● **What the task requires**:
Go through the records below from the first line and print each one exactly, stopping after the line that contains "Screen dimensions: 960x523". Do not print pictures or anything past that line.

● **Records for this task**:
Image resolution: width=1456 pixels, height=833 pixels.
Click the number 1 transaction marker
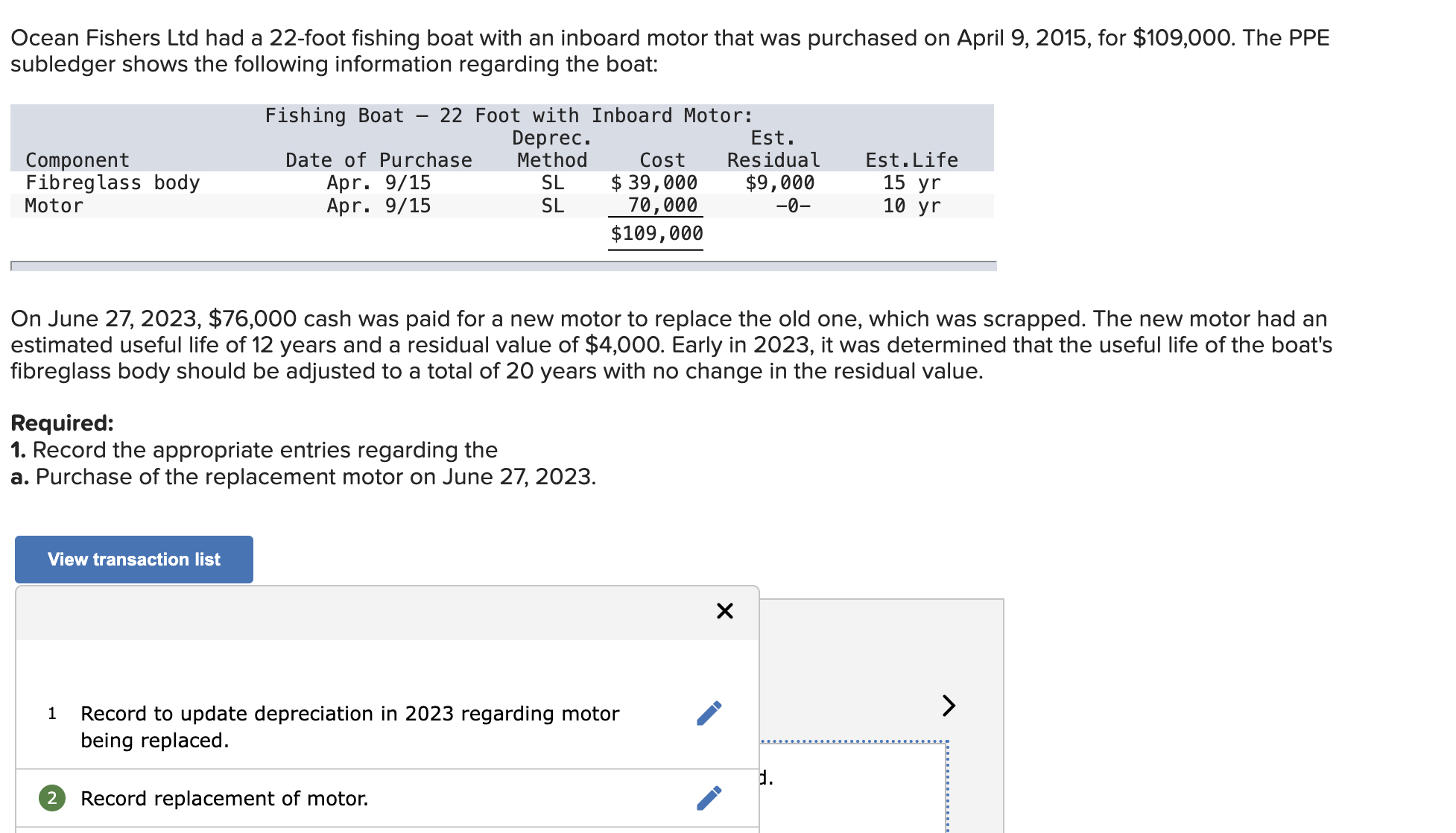[51, 713]
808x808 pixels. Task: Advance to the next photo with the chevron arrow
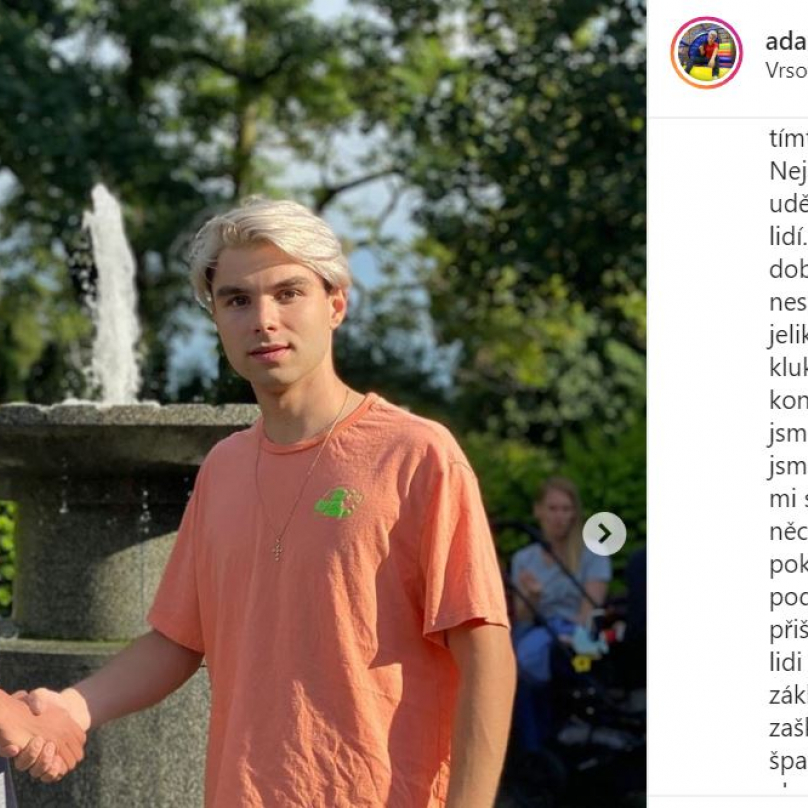pyautogui.click(x=604, y=534)
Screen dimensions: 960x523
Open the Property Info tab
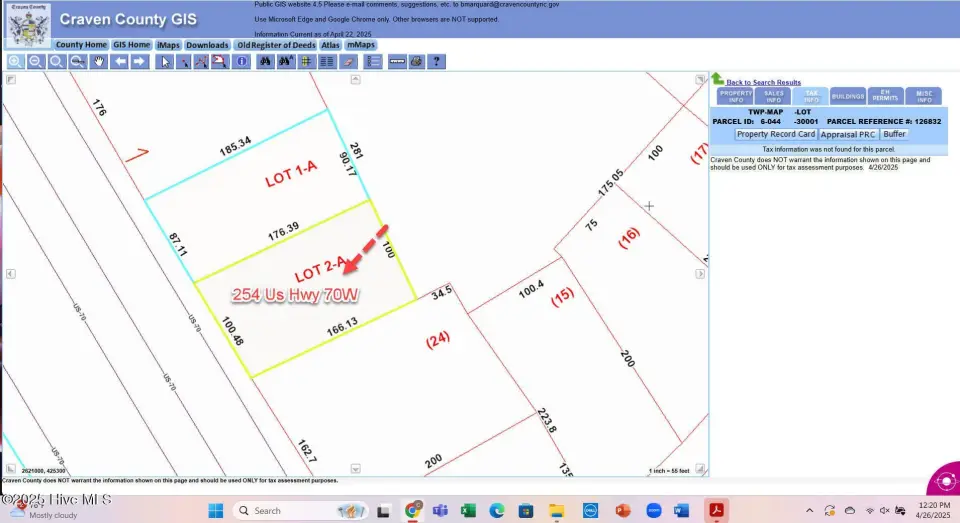(735, 96)
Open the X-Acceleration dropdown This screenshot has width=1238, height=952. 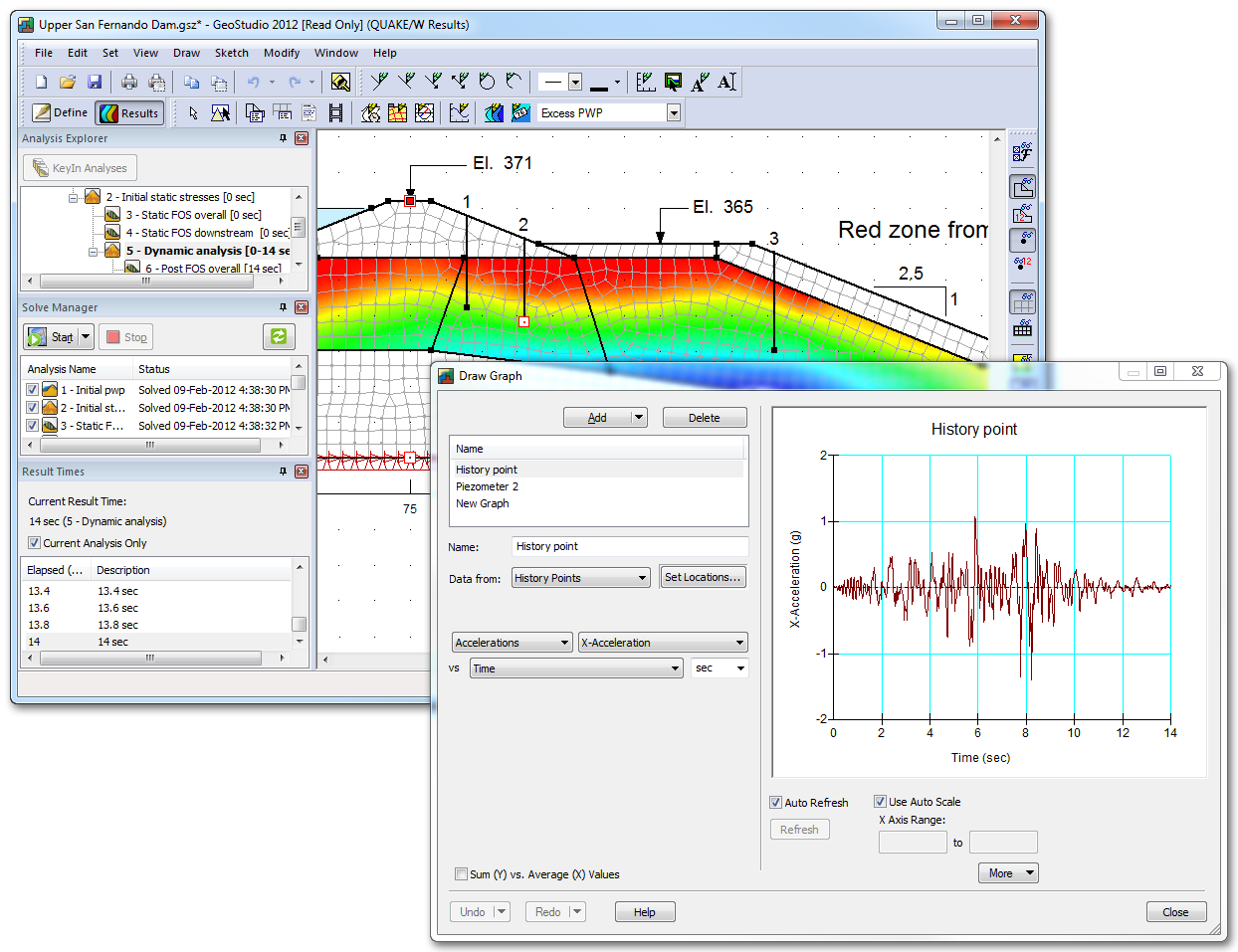(741, 642)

● **Output for this task**:
Image resolution: width=1456 pixels, height=833 pixels.
Click the number 1 transaction marker
[51, 713]
808x808 pixels. Task: Advance to the next photo with the chevron arrow
pyautogui.click(x=604, y=534)
Screen dimensions: 960x523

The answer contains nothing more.